◆ **PROBLEM STATEMENT**: Leave out all pictures. Extract exactly the lines from the one containing "Choose Tarihî Eser for Çanakkale Şehitliği" through the end of the data.

◆ **PROVIDED RECORDS**:
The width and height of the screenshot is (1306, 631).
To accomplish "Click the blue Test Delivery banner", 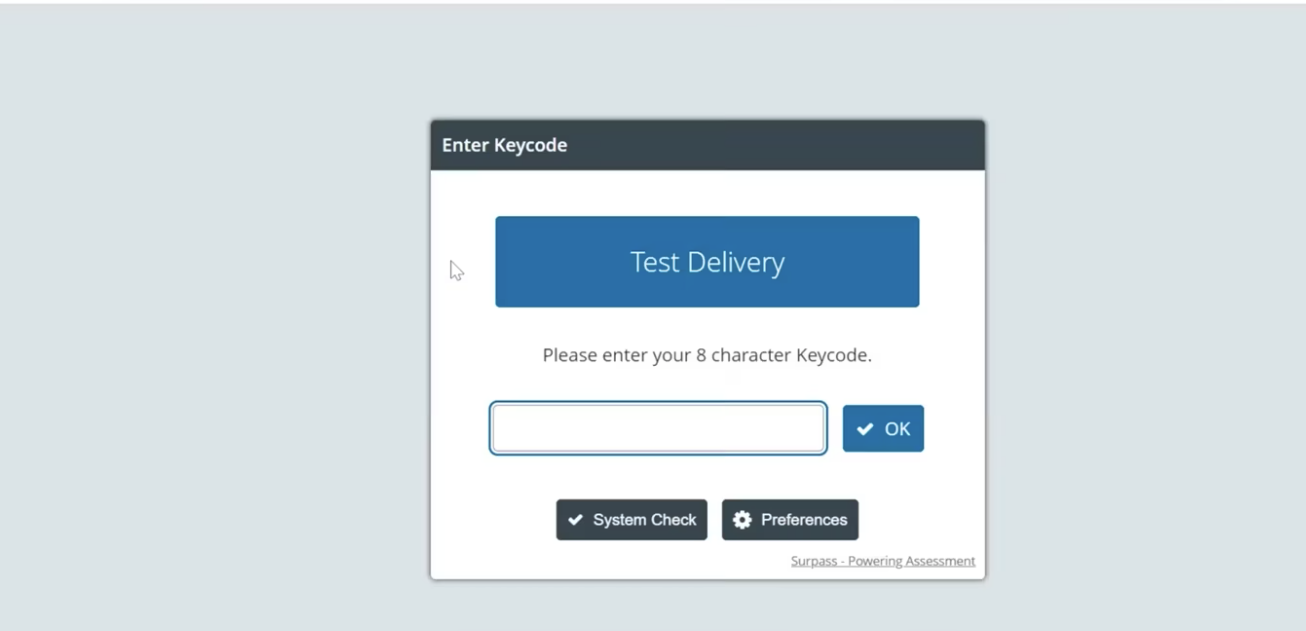I will [x=707, y=262].
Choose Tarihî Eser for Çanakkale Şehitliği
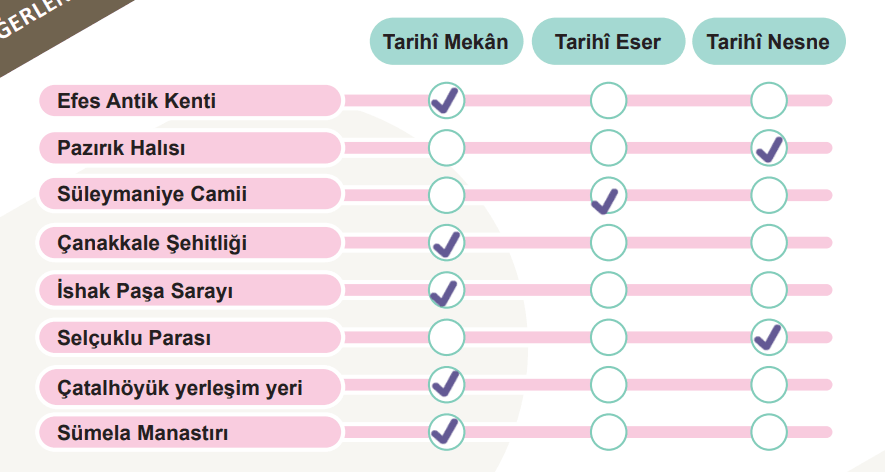This screenshot has height=472, width=885. click(x=608, y=242)
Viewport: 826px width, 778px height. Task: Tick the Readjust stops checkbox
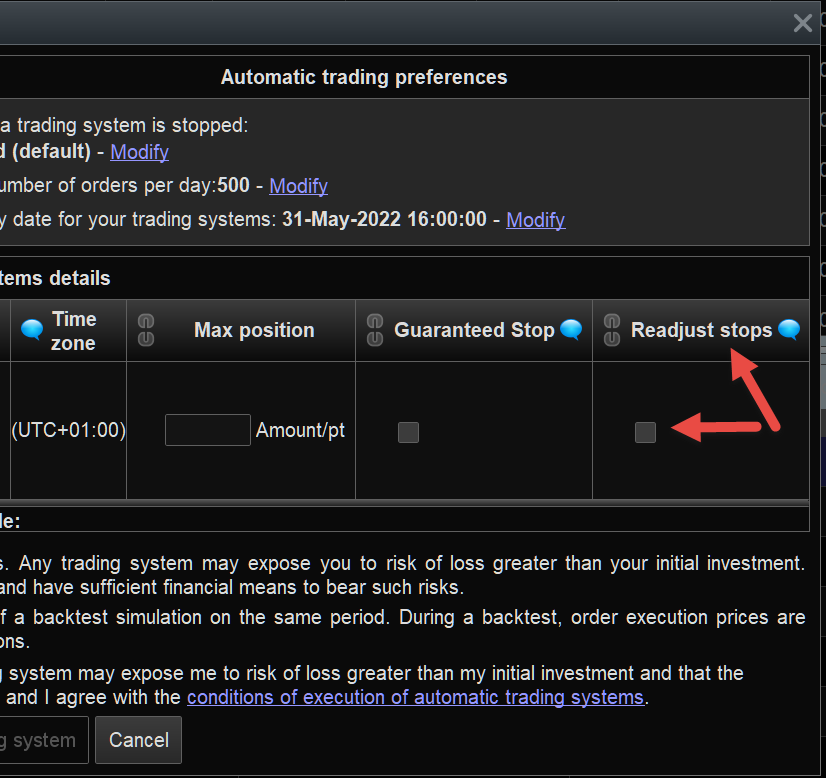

◆ **FINISHED EXERCISE**:
Choose Tarihî Eser for Çanakkale Şehitliği
This screenshot has height=472, width=885. click(x=608, y=242)
Viewport: 826px width, 778px height. Task: Tick the Readjust stops checkbox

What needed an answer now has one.